## The problem
Using the entries below, write out the line with "This screenshot has width=412, height=274.", the line with "The image size is (1054, 491).", and every line in between, exactly as each is written.

## Exercise input
---

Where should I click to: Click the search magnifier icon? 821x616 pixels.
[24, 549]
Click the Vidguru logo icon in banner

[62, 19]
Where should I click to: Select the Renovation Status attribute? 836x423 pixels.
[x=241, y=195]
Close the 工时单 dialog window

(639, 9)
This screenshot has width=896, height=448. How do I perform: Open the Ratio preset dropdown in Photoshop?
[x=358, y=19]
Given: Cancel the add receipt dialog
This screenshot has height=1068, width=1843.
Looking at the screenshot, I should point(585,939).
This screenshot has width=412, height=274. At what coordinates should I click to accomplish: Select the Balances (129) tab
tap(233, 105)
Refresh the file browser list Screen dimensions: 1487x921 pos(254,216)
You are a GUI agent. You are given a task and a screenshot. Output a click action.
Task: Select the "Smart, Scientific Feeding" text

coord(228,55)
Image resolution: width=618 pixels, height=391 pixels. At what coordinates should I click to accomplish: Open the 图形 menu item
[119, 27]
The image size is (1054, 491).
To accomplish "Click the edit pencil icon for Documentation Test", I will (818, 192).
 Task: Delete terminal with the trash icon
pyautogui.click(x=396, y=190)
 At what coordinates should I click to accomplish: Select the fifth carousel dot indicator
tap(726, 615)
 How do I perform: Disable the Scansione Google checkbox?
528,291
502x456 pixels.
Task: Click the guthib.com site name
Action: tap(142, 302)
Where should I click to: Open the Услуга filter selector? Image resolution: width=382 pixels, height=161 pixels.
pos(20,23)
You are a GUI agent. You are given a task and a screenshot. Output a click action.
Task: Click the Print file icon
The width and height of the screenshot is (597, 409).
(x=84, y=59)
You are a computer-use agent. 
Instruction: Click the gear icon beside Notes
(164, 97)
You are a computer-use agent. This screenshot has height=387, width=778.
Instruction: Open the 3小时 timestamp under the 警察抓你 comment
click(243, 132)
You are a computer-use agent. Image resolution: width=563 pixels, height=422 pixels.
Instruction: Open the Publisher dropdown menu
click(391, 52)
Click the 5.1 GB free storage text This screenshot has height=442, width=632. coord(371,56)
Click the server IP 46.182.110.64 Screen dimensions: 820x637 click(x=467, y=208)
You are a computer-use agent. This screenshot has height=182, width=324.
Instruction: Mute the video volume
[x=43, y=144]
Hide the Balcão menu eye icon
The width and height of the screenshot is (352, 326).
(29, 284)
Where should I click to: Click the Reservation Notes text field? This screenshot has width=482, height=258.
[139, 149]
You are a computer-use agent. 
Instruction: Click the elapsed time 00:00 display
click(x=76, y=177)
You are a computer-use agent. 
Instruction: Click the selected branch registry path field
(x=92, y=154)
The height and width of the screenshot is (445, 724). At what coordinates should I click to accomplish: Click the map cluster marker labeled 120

---

## Solution below
This screenshot has width=412, height=274. At what coordinates should I click to accomplish: Select the Balances (129) tab
tap(233, 105)
Refresh the file browser list Screen dimensions: 1487x921 pos(254,216)
You are a GUI agent. You are given a task and a screenshot. Output a click action.
Task: Select the "Smart, Scientific Feeding" text

coord(228,55)
Image resolution: width=618 pixels, height=391 pixels. At what coordinates should I click to accomplish: Open the 图形 menu item
[119, 27]
The image size is (1054, 491).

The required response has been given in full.